How to Determine the File Format of Your Print Job

Wed, 10/07/2015 - 13:52 By Dave Brooks

Introduction

It’s out of the scope of any single web page of a manageable length to describe how to determine the format of any file. Nonetheless, we have noted here some basic tools and rules we use when helping customers or for our research and experimentation.

The Cygwin file utility

Cygwin is a distribution of utilities compatible with Windows which you might find on a typical Linux system. Some of us at the company find them invaluable.

You can find Cygwin by doing a web search; the steps to install are beyond the scope of this document, but it’s not difficult to find instructions if you need them.

The file utility is quite useful; it almost always recognizes a file type, including PCL, PostScript, PDF, and text in various formats. It also excels at image formats, so you’ll know in a moment if your print job is TIFF for instance.

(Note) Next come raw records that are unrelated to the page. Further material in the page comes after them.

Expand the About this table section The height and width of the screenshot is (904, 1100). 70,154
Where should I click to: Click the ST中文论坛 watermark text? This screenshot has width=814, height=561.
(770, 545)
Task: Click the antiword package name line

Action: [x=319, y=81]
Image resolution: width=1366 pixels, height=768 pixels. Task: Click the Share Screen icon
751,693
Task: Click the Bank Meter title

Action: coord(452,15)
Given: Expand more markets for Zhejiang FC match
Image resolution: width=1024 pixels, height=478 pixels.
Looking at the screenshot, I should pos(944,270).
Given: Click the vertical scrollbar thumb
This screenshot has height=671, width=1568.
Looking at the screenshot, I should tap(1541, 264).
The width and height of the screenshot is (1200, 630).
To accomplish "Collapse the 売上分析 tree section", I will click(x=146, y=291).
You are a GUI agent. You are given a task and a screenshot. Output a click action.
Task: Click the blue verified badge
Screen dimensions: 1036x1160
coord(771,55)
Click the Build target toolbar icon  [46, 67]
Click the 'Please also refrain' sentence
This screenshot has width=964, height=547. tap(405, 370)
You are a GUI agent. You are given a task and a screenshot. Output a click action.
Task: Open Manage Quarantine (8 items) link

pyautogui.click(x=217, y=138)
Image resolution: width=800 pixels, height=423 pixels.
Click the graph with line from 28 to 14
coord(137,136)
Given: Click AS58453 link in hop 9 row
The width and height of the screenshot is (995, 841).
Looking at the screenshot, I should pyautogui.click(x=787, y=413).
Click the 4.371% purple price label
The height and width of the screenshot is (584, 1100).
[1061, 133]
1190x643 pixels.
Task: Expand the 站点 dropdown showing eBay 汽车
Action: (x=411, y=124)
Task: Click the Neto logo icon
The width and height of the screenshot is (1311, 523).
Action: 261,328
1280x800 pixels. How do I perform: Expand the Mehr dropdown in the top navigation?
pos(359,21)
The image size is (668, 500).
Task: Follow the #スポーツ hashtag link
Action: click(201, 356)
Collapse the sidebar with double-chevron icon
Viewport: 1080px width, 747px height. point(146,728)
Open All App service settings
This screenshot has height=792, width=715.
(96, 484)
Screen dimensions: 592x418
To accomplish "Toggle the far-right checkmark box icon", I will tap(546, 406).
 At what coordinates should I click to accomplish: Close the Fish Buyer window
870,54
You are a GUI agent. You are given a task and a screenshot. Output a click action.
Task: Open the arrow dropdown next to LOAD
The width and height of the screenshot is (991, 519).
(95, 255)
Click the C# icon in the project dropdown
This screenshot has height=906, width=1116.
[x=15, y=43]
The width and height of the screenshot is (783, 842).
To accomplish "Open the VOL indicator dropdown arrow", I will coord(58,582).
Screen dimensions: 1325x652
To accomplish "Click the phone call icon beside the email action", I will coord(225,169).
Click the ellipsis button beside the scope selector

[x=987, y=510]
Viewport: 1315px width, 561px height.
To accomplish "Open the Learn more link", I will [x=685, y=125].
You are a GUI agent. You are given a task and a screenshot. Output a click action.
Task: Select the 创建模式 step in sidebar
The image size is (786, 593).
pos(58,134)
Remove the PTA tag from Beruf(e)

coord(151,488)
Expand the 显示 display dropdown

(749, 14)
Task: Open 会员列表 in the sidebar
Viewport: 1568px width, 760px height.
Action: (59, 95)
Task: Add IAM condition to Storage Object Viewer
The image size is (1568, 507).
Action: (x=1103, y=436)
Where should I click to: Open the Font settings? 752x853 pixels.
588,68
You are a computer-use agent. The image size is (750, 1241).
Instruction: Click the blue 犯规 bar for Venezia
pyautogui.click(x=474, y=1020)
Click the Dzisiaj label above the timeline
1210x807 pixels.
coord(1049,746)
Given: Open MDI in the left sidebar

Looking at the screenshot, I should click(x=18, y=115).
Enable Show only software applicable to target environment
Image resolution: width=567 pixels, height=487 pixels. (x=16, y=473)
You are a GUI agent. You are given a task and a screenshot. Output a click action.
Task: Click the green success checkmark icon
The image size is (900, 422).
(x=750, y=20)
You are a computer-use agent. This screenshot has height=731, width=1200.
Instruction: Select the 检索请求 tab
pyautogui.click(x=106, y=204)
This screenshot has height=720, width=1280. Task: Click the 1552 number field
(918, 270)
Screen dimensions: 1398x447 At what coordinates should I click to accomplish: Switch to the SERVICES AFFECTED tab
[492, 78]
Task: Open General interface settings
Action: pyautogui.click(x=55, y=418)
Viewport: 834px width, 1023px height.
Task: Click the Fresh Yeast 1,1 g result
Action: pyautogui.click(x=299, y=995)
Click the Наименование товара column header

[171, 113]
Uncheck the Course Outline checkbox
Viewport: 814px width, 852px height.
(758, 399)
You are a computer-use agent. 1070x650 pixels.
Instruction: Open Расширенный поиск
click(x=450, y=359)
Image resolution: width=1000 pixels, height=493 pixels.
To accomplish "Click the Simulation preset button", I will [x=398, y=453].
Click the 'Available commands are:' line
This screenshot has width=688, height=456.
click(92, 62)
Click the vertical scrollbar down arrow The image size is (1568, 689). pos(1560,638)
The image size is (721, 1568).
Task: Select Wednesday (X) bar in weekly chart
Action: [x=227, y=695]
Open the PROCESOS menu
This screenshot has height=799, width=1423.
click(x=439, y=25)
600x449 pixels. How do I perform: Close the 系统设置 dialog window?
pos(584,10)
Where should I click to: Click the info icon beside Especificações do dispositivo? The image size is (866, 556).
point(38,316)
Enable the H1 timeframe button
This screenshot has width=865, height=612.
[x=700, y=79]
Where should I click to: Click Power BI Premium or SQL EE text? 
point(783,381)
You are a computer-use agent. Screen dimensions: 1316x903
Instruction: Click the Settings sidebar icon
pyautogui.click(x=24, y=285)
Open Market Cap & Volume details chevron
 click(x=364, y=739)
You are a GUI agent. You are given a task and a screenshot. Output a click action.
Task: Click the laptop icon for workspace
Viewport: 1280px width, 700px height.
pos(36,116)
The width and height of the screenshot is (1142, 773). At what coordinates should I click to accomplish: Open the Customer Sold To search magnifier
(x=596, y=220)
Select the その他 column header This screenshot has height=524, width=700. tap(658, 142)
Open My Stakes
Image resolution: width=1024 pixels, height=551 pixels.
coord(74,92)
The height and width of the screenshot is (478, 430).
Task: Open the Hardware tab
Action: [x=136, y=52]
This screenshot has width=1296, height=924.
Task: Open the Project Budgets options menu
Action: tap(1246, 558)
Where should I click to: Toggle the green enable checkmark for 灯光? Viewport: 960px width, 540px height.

The Cygwin utilities run on in a DOS command window. We are not aware of a graphic interface.

PCL jobs

PCL is a widely used format produced by software from many vendors, and the variety you can find in PCL is vast. Staggering. However, we can offer these considerations.

  • You can always do a web search for a PCL viewer and see if the file loads into the viewer; if you think you will need to do this often, it’s good to be familiar with a PCL viewer
  • Using the cygwin file utility mentioned above:
C:\Output\PCL>file XML__LibXML__Boolean.3pm.PCL
XML__LibXML__Boolean.3pm.PCL: HP Printer Job Language data JOB NAME = "XML__LibXML__Boolean.3pm"\015\011\011\011 \011\011\011 \011\011 \011\011

 

  • You can load the file into notepad or another text editor. Here is a sample of what a simply annotated PCL file looks like in notepad:

simple PCL in a text editor

  • many PCL jobs are binary files; you will need to use a viewer program or the file utility to recognize them

Text jobs

RPM can read and process several text formats. For instance, the file utility mentioned above reports a text file as:

XML__LibXML__Boolean.3pm: ASCII text, with overstriking

However, the file utility also reports ASA format files as any of the following:

  • ASCII text, with CRLF, CR line terminators
  • ASCII text
  • data

It’s always easiest to recognize something if you know what you are looking for, so please feel free to enlist our help in this.

PostScript

The good news about PostScript files is that they are generally text, and they start with a line that is going to resemble the following:

%!PS-Adobe-3.0

You can look at a PostScript file in an editor although you’re going to see a lot of text you may not understand, for instance:

%!PS-Adobe-3.0
%%Title: Xerox DocuTech 6135 Internet, Job 92
%%Creator: Pscript.dll Version 5.0
%%CreationDate: 6/2/2000 13:35:47
%%For: Administrator
%%BoundingBox: (atend)
%%Pages: (atend)
%%Orientation: Portrait
%%PageOrder: Special
%%DocumentNeededResources: (atend)

 

The first line and the prolific use of %% are good indicators you’re looking at PostScript.

PDF

The Cygwin file utility does an excellent job at identifying PDF files, in case there is any doubt; or you could try any PDF viewer program.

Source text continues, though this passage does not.